Let $f:\Bbb{R}^{k+n}\xrightarrow{}\Bbb{R}^n$ be of Class $C^1$; suppose that $f(a)=0$ and that $Df(a)$ has rank $n$. Show that if $c$ is a point of $\Bbb{R}^n$ sufficiently close to $0$, then the equation $f(x)=c$ has a solution.
My attempt:
Since, $Df(a)$ has full rank we know that the $\det Df(a) \ne 0$, as we all $f\in C^1$ and $f(a)=0$. So we can apply the implicit function theorem giving us an open neighbourhood $B$ of $a$. Such that $c\in B(0,\epsilon)$ then $f(x)=c$ must have a solution.

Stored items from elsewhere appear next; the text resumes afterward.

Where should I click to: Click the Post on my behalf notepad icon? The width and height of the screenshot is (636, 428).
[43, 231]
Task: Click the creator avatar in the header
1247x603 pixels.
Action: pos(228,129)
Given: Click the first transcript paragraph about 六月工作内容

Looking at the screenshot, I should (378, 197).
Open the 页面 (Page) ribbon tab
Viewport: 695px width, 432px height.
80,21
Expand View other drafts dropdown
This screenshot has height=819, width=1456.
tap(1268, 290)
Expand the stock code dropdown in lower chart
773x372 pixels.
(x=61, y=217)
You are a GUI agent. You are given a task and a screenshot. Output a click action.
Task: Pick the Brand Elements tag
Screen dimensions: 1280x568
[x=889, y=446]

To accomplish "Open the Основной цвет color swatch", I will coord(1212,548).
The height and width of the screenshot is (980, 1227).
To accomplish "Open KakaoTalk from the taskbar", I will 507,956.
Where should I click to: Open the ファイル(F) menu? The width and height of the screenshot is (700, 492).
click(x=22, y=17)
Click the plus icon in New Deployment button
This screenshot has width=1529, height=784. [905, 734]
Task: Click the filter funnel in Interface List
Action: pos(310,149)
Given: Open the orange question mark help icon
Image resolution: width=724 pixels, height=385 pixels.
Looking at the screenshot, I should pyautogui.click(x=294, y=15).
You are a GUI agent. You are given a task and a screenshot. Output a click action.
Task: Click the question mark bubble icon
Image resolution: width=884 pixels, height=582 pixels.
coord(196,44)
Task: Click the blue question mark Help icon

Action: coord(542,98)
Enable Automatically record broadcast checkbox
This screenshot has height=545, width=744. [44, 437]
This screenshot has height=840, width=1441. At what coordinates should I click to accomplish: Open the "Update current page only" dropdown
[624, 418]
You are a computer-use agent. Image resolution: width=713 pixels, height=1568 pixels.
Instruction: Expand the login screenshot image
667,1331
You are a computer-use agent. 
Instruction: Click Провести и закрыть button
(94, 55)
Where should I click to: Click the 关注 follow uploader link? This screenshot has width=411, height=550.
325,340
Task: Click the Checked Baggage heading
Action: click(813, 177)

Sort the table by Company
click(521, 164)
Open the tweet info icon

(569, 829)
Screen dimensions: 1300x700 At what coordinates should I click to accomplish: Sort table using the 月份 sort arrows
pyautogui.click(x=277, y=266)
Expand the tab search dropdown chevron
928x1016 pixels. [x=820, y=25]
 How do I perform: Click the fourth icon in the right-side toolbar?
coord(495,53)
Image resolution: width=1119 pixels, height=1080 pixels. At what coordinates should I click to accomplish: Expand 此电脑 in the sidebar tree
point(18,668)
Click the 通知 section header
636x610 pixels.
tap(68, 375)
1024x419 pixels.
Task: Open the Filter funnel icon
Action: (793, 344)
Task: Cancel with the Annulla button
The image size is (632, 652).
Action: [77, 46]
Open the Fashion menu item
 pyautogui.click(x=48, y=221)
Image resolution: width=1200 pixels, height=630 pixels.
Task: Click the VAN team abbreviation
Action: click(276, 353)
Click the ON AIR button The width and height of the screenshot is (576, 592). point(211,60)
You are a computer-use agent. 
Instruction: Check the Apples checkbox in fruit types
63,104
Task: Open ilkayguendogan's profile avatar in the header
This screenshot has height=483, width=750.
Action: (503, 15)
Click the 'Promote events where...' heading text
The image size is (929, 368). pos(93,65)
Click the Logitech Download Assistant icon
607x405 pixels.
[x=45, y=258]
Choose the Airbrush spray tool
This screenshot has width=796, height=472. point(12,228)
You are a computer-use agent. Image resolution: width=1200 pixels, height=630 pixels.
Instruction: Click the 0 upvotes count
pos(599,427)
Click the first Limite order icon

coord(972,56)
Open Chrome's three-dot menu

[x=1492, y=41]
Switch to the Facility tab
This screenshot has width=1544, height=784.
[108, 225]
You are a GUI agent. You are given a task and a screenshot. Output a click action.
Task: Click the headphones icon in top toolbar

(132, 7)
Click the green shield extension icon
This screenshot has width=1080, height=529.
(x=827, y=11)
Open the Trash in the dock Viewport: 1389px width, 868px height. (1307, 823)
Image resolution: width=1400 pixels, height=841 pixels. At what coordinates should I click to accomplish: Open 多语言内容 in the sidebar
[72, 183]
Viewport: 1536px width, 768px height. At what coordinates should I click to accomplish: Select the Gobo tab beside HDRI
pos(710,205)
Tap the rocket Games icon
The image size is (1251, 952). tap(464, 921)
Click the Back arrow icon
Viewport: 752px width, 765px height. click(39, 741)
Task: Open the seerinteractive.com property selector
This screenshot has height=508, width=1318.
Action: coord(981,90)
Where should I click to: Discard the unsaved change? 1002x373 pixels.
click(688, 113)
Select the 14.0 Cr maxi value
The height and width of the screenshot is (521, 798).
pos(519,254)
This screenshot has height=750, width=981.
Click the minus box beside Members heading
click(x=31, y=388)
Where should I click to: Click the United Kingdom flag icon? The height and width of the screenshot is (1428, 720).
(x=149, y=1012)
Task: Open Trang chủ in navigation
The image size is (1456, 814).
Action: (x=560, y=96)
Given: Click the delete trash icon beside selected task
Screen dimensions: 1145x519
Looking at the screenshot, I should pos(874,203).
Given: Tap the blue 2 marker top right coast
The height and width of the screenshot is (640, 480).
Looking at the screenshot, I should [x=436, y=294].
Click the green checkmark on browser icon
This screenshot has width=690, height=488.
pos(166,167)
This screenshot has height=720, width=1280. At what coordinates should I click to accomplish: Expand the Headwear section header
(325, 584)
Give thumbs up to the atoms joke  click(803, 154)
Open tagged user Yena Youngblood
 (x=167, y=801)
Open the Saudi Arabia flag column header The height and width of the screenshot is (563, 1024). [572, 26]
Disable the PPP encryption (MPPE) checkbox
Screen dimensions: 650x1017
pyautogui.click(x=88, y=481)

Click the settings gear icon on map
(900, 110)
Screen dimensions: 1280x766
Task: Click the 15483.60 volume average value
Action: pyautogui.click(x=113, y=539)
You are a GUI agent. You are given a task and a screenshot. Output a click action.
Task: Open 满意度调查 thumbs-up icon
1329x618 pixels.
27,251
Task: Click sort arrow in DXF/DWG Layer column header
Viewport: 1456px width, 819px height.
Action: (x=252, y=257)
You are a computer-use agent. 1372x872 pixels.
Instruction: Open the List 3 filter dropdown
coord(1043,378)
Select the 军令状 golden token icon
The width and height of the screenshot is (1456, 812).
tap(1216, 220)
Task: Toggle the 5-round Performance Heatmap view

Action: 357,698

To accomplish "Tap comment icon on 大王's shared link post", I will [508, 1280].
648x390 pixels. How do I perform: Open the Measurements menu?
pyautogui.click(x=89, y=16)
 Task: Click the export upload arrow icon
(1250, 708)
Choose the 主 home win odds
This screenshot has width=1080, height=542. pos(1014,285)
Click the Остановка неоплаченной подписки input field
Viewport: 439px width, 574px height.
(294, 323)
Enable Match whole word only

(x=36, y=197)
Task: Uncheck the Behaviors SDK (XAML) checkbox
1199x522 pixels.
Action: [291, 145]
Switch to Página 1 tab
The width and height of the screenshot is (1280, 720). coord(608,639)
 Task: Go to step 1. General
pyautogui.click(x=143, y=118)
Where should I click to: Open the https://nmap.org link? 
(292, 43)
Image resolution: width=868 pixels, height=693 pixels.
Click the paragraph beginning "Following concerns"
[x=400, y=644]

How can I improve my answer?
As $f$ is a map from ${\mathbb R}^{n+k}$ to ${\mathbb R}^n$ so is the linear map $Df(a)$. If $k>0$ this linear map does not have a determinant. In fact, the matrix $J:=[Df(a)]$ is an $n\times(n+k)$-matrix. Assuming that $Df(a)$ has rank $n$ means that $J$ has a nonvanishing subdeterminant of size $n$, and you may assume that this is the determinant of the submatrix $$\left[{\partial f_i\over\partial x_j}\right]_{1\leq i\leq n, \ 1\leq j\leq n}\ .$$ We now write the points of ${\mathbb R}^{n+k}$ in the form $(x_1,\ldots, x_n,x')$ with $x'\in{\mathbb R}^k$. By the implicit function theorem the map $$\hat f:\quad (x_1,\ldots, x_n)\mapsto f(x_1,\ldots, x_n,a')$$ maps a neighborhood $U$ of $(a_1,\ldots, a_n)\in{\mathbb R}^n$ to a full neighborhood of $0\in{\mathbb R}^n$. It follows that for small enough $|c|$ there is a point $(\xi_1,\dots,\xi_n)\in U$ such that $$f(\xi_1,\ldots,\xi_n, a')=\hat f(\xi_1,\dots,\xi_n)=c\ .$$ (In fact there is a full $k$-dimensional set of solutions to $f(x)=c$ in the neighborhood of $a$. In order to simplify matters we have held $a'$ constant here.)